Sam, lui, je sais que c’est sa poitrine, le plus gros problème. Après tout, qu’il dit en déconnant, des pénis on en trouve en vente libre partout. Des gros, des petits, des colorés, des vibrants. A terme, il ne sait pas encore ce qu’il veut faire de son sexe, il me l’a dit. Des hormones, voilà ce qu’il lui faudrait, au petit, mais c’est difficile. Si difficile.

La conversation s’anime au fur et à mesure que les verres se vident. On parle de nos vies, de nos animaux. On échange nos vieilles histoires, nos vieux traumatismes. Même Nora semble s’ouvrir un peu ce soir. Je ne savais même pas qu’elle vivait encore avec sa mère, c’est pour dire. Ça explique pourquoi on est jamais allé chez elle. Théodore aussi nous raconte sa vie. Son père est médecin et sa famille plutôt riche ; ils ont une maison pas loin de la ville, où il vit avec ses deux frères et leur chien, Rex. Ils lui mettent beaucoup la pression, enfin, surtout sa mère ; son bulletin n’a jamais affiché moins d’un quinze de moyenne. Lola et Noor, elles conspirent un peu dans leur coin, et rient à pleine voix. Ielles parlent de leur exs, je crois, et ielles parlent des vacances. Parfois, leurs familles partent ensemble dans des locations proches et ielles ont l’occasion de passer ce temps ensemble.

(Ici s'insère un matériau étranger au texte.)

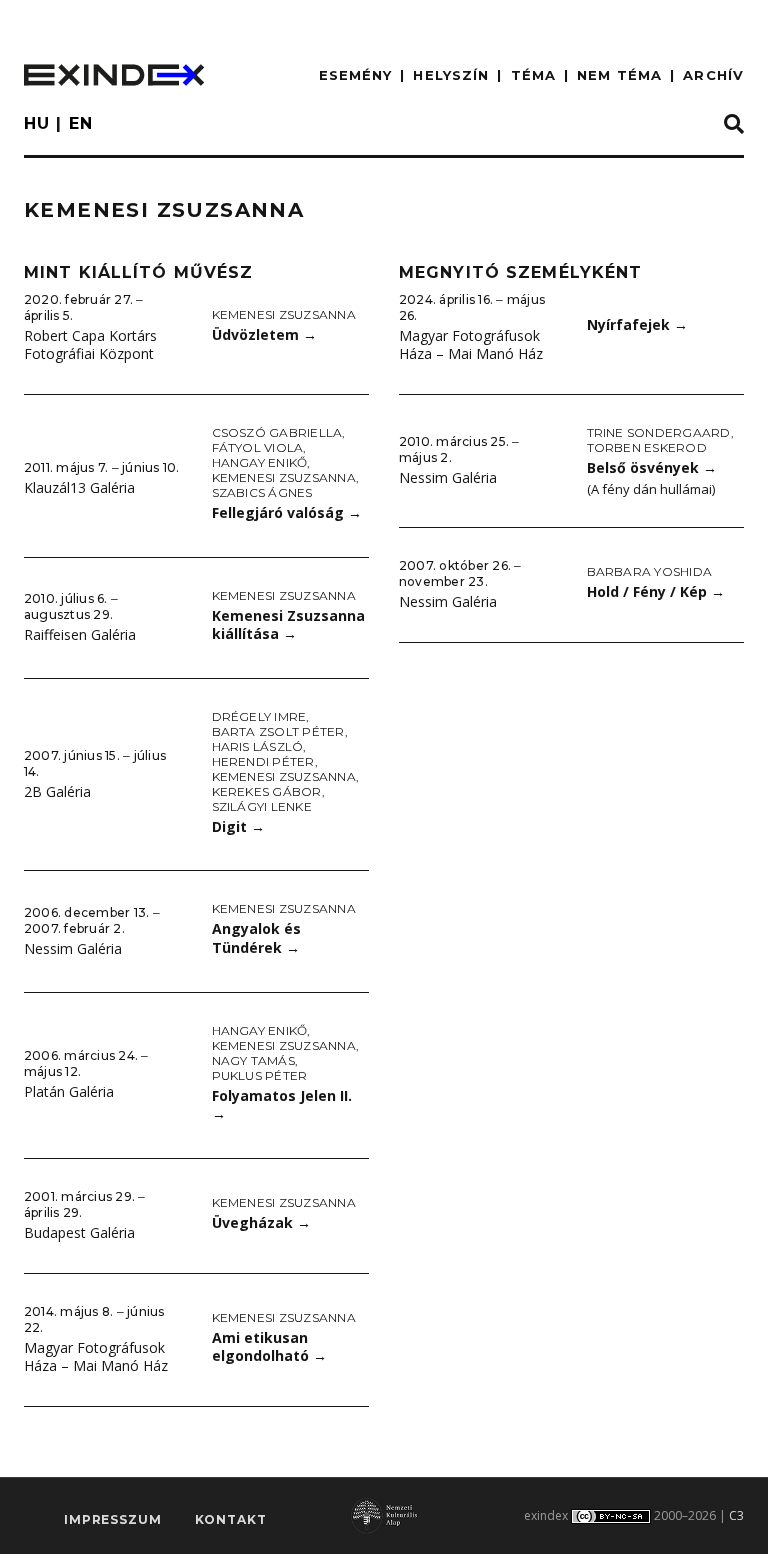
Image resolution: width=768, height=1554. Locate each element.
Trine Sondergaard (659, 432)
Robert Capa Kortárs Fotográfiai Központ (90, 345)
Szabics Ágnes (262, 492)
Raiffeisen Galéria (80, 634)
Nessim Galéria (73, 948)
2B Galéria (57, 791)
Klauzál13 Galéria (79, 487)
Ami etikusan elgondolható (269, 1347)
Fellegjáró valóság (287, 512)
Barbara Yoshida (650, 571)
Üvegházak (261, 1222)
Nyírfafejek (637, 324)
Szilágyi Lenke (262, 806)
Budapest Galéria (79, 1232)
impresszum (112, 1519)
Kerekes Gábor (267, 791)
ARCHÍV (713, 75)
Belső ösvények (652, 467)
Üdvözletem (264, 334)
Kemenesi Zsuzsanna (284, 314)
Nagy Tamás (253, 1060)
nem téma (619, 75)
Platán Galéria (69, 1091)
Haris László (258, 746)
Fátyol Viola (258, 447)
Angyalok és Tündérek (256, 938)
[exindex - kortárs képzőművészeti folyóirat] (114, 75)
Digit (238, 826)
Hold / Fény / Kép (656, 591)
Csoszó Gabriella (277, 432)
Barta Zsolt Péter (278, 731)
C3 (736, 1515)
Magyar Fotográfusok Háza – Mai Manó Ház (96, 1357)
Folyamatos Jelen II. (282, 1105)
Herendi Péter (263, 761)
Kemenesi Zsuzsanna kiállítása (288, 625)
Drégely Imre (259, 716)
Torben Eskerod (647, 447)
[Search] (734, 125)
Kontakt (231, 1519)
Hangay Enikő (260, 462)
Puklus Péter (260, 1075)
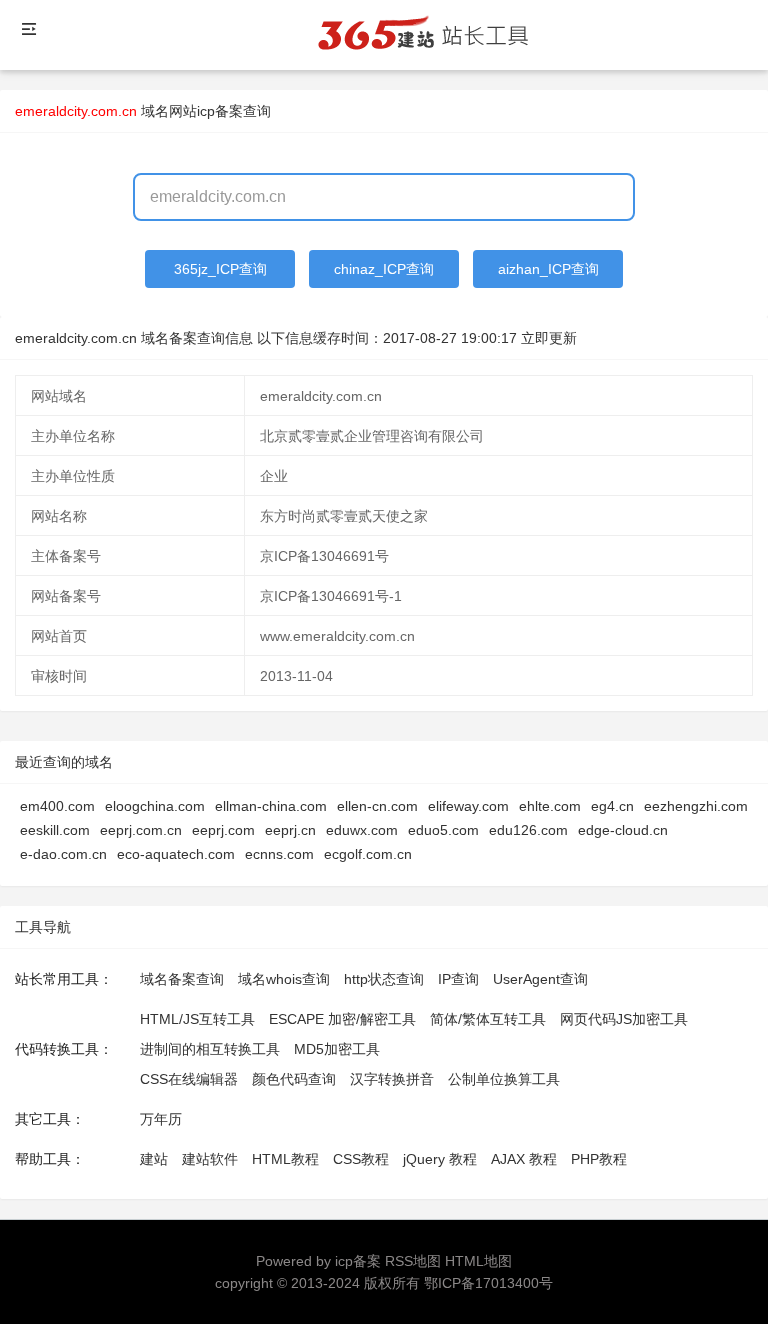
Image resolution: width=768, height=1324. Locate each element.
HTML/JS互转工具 (197, 1019)
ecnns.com (279, 854)
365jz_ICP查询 (220, 269)
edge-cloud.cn (623, 830)
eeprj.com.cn (141, 830)
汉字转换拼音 (392, 1079)
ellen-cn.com (377, 806)
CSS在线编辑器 (189, 1079)
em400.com (57, 806)
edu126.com (528, 830)
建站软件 (210, 1159)
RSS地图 (413, 1261)
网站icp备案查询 (220, 111)
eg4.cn (612, 806)
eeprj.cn (290, 830)
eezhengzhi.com (696, 806)
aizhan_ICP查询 (548, 269)
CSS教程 (361, 1159)
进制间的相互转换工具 (210, 1049)
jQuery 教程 (440, 1159)
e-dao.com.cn (63, 854)
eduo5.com (443, 830)
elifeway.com (468, 806)
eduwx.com (362, 830)
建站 (154, 1159)
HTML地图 (478, 1261)
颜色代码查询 (294, 1079)
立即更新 (549, 338)
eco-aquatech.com (176, 854)
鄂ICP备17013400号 (488, 1283)
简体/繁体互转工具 (488, 1019)
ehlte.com (550, 806)
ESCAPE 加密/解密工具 (342, 1019)
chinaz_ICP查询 (384, 269)
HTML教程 (285, 1159)
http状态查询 (384, 979)
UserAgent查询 (540, 979)
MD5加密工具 (337, 1049)
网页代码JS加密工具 (624, 1019)
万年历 (161, 1119)
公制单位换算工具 (504, 1079)
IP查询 (458, 979)
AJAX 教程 (524, 1159)
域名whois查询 (284, 979)
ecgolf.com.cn (368, 854)
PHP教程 (599, 1159)
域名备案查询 (182, 979)
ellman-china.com (271, 806)
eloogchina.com (155, 806)
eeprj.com (223, 830)
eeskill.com (55, 830)
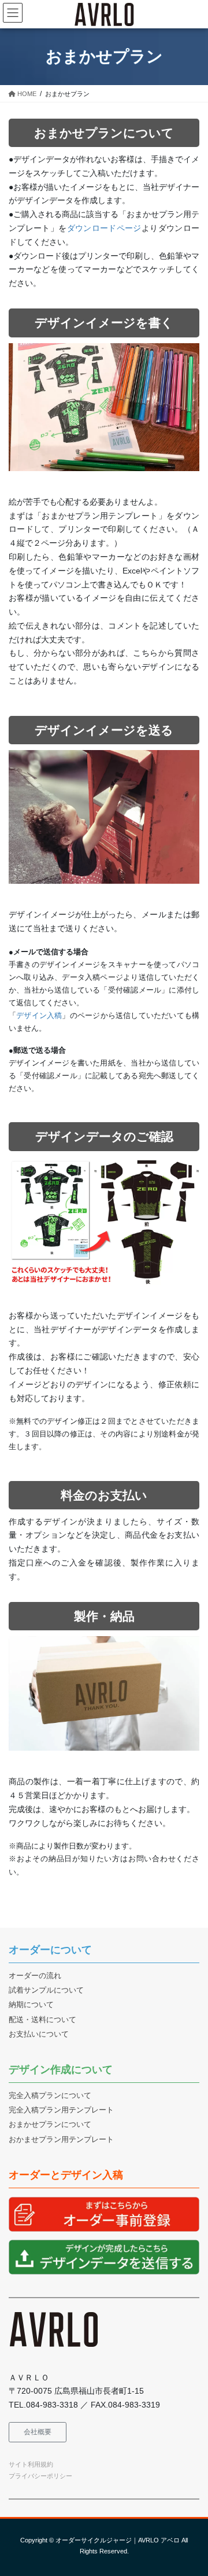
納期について (31, 2005)
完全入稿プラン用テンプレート (61, 2110)
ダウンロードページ (104, 228)
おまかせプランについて (50, 2125)
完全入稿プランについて (50, 2096)
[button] (37, 2432)
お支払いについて (39, 2034)
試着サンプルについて (46, 1990)
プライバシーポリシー (40, 2475)
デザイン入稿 (39, 1015)
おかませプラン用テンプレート (61, 2140)
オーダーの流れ (35, 1976)
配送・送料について (42, 2020)
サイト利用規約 (31, 2464)
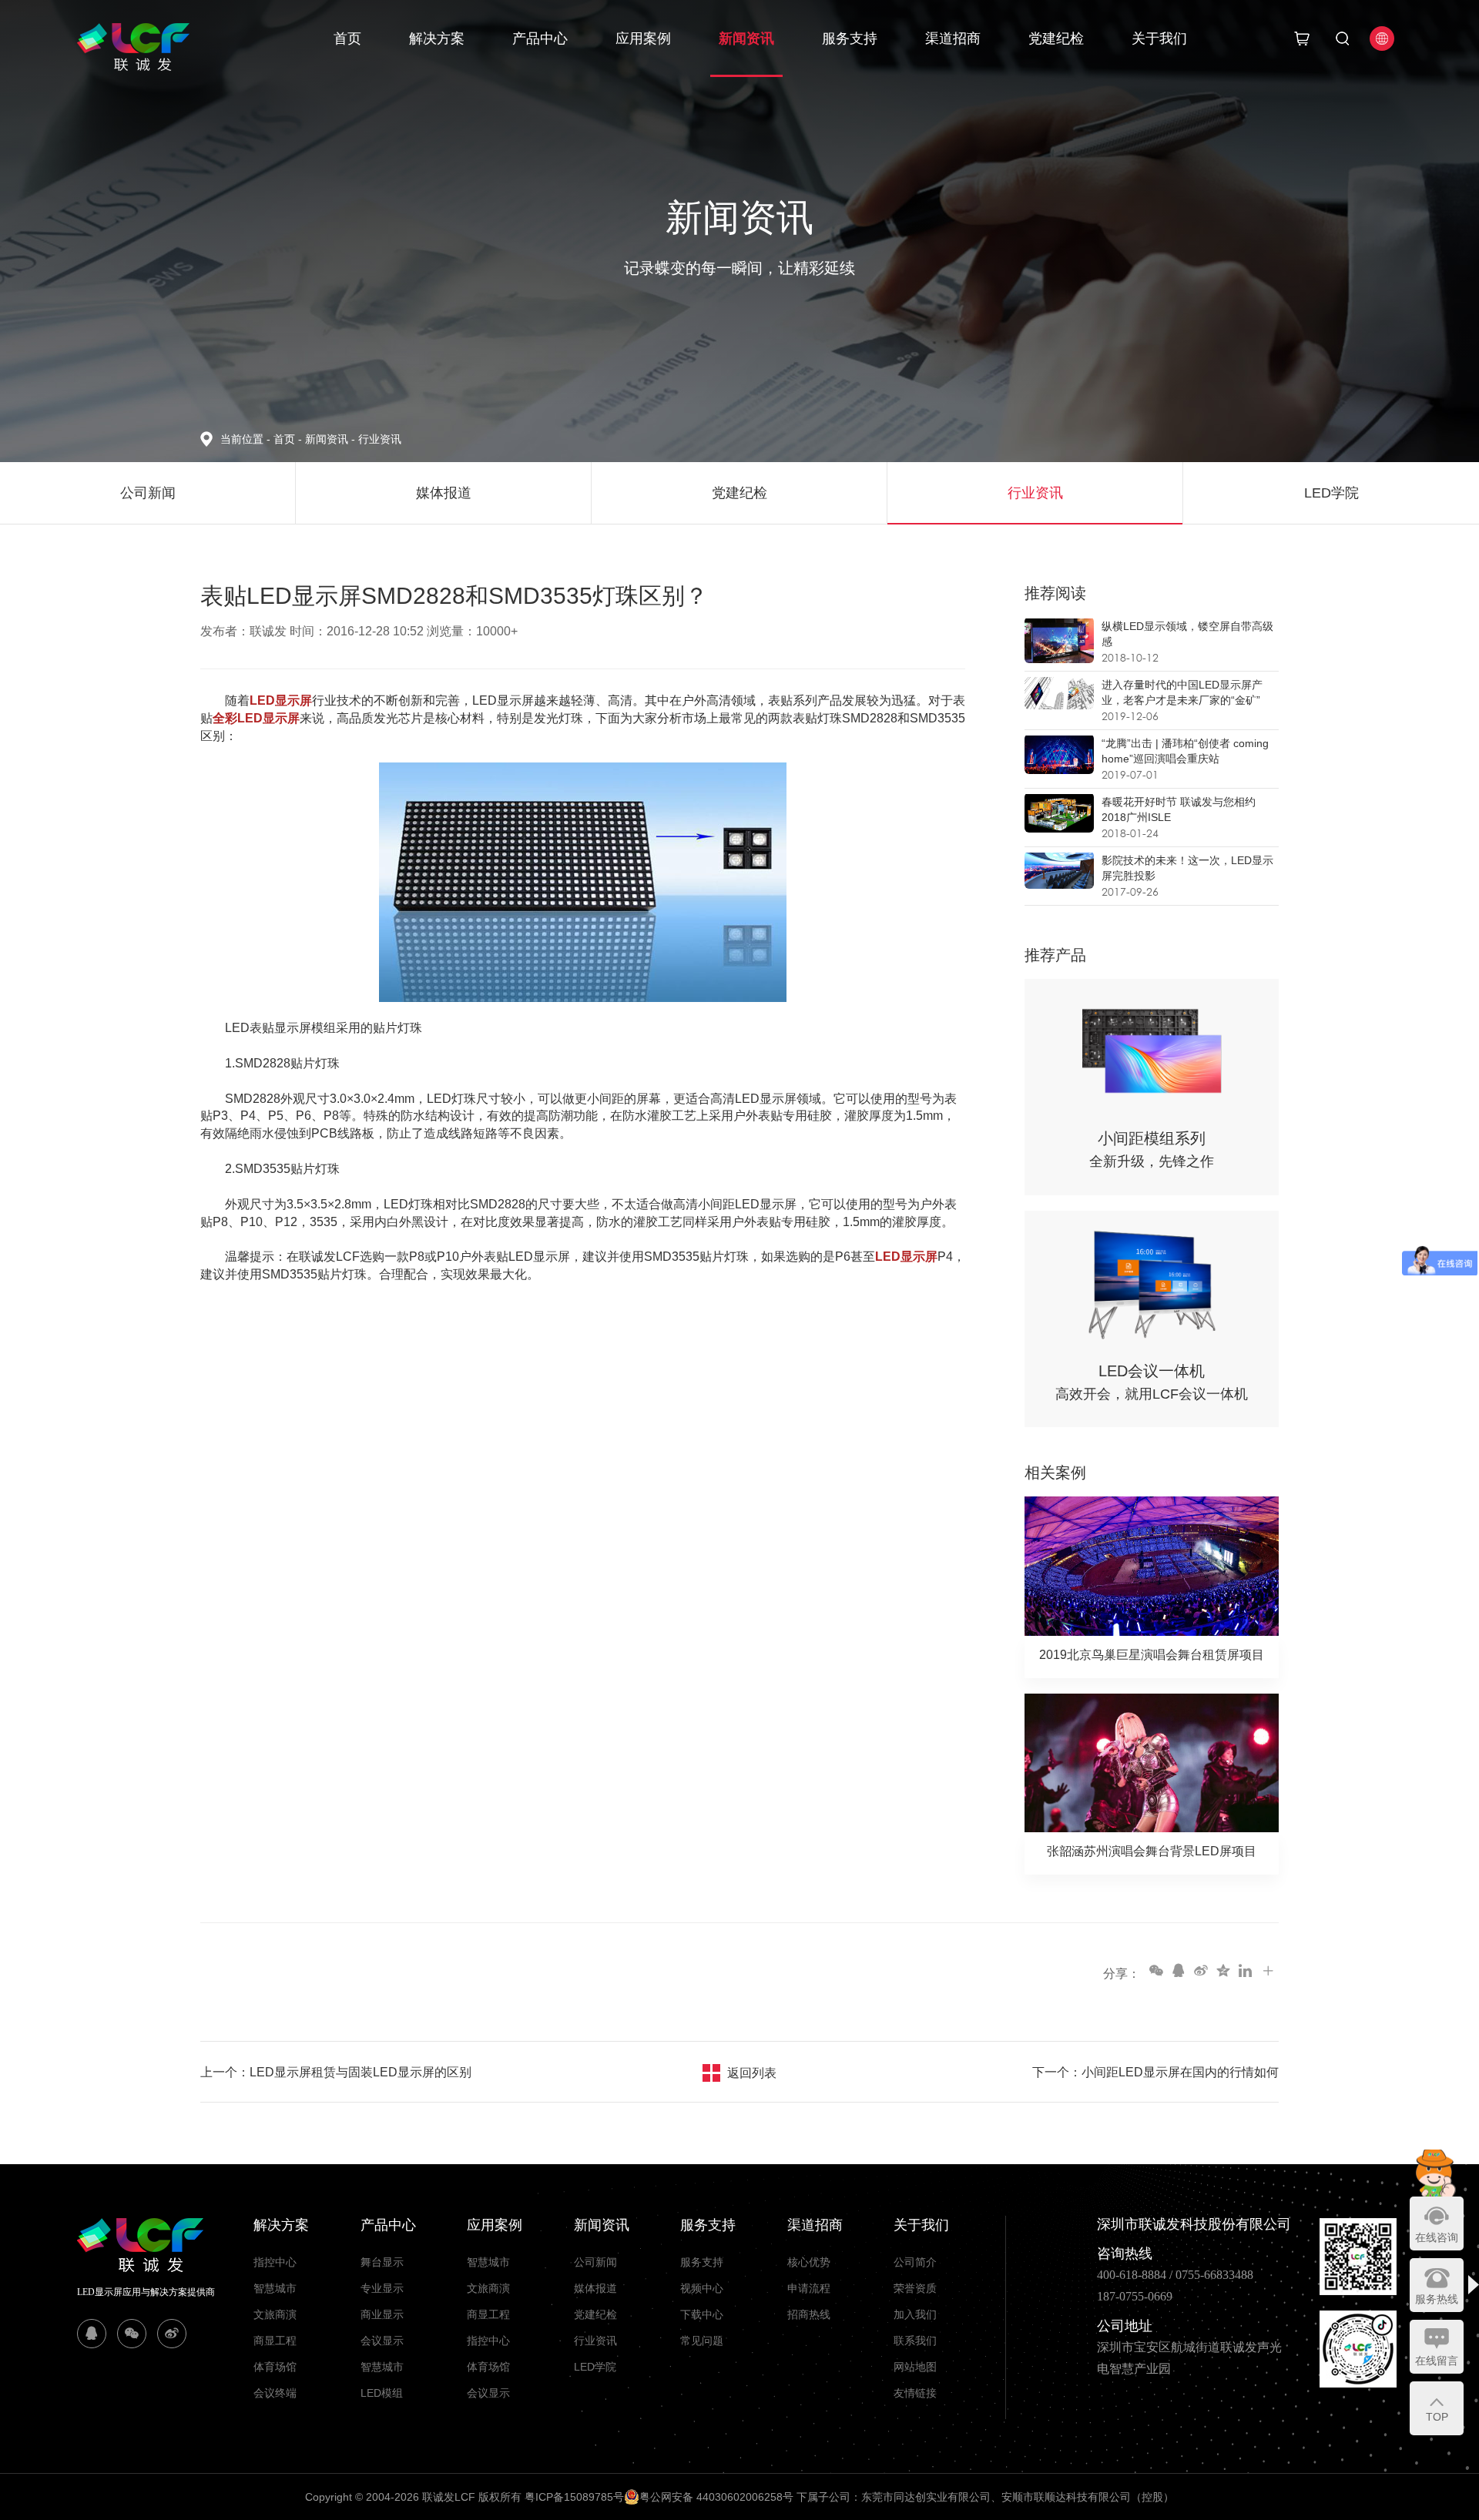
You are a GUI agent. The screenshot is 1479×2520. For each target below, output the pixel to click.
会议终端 (275, 2393)
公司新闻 (595, 2262)
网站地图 (915, 2367)
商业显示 (382, 2314)
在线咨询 (1436, 2237)
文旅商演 (275, 2314)
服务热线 (1436, 2299)
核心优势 (808, 2262)
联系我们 (915, 2340)
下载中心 (701, 2314)
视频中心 (701, 2288)
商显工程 (275, 2340)
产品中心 (540, 38)
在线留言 (1436, 2360)
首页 (347, 38)
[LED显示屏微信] (131, 2333)
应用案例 (643, 38)
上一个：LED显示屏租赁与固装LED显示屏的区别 (335, 2072)
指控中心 (275, 2262)
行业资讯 (379, 439)
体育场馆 (275, 2367)
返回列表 (751, 2072)
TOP (1437, 2417)
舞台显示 (382, 2262)
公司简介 (915, 2262)
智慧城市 (275, 2288)
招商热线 (808, 2314)
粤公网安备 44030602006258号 (716, 2497)
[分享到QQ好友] (1178, 1970)
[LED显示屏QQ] (91, 2333)
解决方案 (436, 38)
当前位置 (245, 439)
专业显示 (382, 2288)
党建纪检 (1056, 38)
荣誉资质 (915, 2288)
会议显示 (382, 2340)
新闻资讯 (746, 38)
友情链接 (915, 2393)
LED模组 (382, 2393)
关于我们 (1159, 38)
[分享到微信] (1155, 1970)
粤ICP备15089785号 (574, 2497)
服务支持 (849, 38)
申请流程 (808, 2288)
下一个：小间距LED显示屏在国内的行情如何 (1155, 2072)
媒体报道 (595, 2288)
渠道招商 (953, 38)
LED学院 (595, 2367)
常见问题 (701, 2340)
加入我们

Sam, lui, en profite. Rageant un coup sur ses parents, un coup sur son ex, un coup sur les profs, il rit avec nous de son malheur et de l’absurdité des comportements humains. Il en a eu sa dose, en même temps, de galère. Quand on est aussi visiblement différents, on en a toujours.

La douceur de la nuit nous tombe dessus doucement, et les lumières des réverbères s’allument alors que les derniers métros approchent. Le cœur rempli et l’esprit léger, chacun peut alors rentrer chez soi.